EXCERPTED RECORDS: Begin

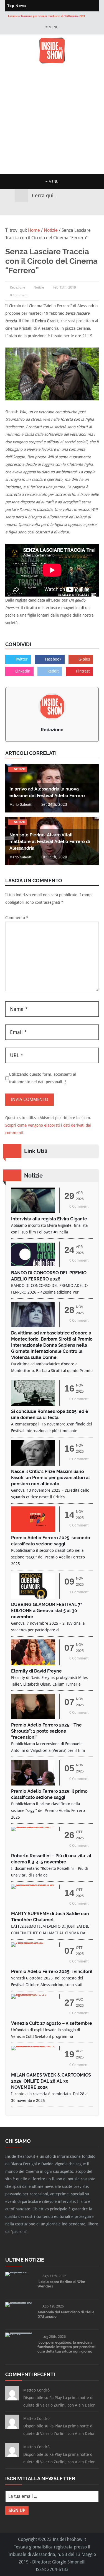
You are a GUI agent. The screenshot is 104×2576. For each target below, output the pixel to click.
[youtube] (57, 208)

EXCERPTED RECORDS: End
EXCERPTED RECORDS: Begin

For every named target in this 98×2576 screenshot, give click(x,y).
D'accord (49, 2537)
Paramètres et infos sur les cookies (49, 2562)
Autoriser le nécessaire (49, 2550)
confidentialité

EXCERPTED RECORDS: End

ABOUT THIS EXERCISE: Above are the entries. Quote exactly the lines from the one bearing "You are a GUI" through the one bearing "[youtube] (57, 208)".

EXERCISE OUTPUT:
You are a GUI agent. The screenshot is 104×2576. For each target below, output the pixel to click.
[youtube] (57, 208)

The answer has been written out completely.